La Libia, infatti, non è soltanto una porta d’Occidente sull’Africa centrale, ma una robusta cassaforte dentro la quale l’economia mondiale in crisi può trovare temporanei mezzi di sussistenza, ossigeno per i mercati, petrolio per i consumi e porti per i traffici trans-mediterranei. Se il regime ha retto fino ad oggi, è perché il colonnello ha garantito le tribù – la sua innanzitutto – concedendo prebende e rendite, mantenendo l’ordine patriarcale delle cose usando almeno due milioni di immigrati centrafricani come schiavi delle raffinerie e schiave del sesso. Dunque la sua fine impone un interrogativo più ampio sul futuro dell’area sud-mediterranea.
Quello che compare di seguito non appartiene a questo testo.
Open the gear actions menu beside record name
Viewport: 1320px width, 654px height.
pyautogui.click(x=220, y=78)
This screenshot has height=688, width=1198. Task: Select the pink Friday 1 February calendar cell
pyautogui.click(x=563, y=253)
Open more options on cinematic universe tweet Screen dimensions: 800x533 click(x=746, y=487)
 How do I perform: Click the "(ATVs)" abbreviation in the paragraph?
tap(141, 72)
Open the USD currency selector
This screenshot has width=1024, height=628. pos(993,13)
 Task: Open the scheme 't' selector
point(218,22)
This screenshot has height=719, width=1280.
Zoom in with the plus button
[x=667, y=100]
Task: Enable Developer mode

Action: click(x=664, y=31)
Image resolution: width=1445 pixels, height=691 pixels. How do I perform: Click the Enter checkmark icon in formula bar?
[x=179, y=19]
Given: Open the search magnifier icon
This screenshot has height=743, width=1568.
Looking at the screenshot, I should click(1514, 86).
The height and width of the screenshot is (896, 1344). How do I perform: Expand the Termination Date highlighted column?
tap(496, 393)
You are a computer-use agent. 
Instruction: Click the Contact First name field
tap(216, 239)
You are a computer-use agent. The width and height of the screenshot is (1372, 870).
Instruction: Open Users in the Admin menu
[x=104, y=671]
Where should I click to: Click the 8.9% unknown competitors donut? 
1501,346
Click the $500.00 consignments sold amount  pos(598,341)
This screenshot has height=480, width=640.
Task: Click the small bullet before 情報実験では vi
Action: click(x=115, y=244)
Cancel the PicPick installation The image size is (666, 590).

Per questo seduto accanto a Frattini nella conferenza stampa di Berlusconi sulla liberazione dei giornalisti italiani c’era il presidente dell’Eni Scaroni.


L’Eni è nel Maghreb con i suoi gasdotti e distributori di benzina Agilair – quelli che riforniscono le caserme tunisine. Con l’Eni la Shell e le principali compagnie petrolifere saudite e statunitensi. Nessuna mobilitazione magrebina ha scardinato questo sistema di potere. Le multinazionali sono lì. Campeggiano su Tunisi i manifesti degli yogurt Danone, dei Carrefour, dei prodotti della Lines, del caffé Lavazza, delle automobili europee e giapponesi. Il colonialismo del mercato non è stato arrestato dalla rivoluzione tunisina e non si arresterà in Libia, ma trionferà con la presa del potere da parte di Abdeljalil, sdoganato dal populismo dei vincitori. Ma a differenza della Tunisia - dove il 23 ottobre si voterà e finalmente anche le sinistre fuori legge (il Parti Ouvrier Communiste de Tunisie, Poct, e EttaJdid, la nuova sinistra) potranno partecipare e cercare di frenare l’islamismo crescente rappresentato dal movimento partito Nahdha (letteralmente Rinascimento) dentro il quale stanno confluendo gli ex di Ben Alì finanziati dai sauditi – la Libia avrà una probabile transizione finta, forse lunga forse brevissima, ma certamente priva di quei controlli popolari che i comitati rivoluzionari di quartiere tunisini hanno messo su per scongiurare un ritorno al passato.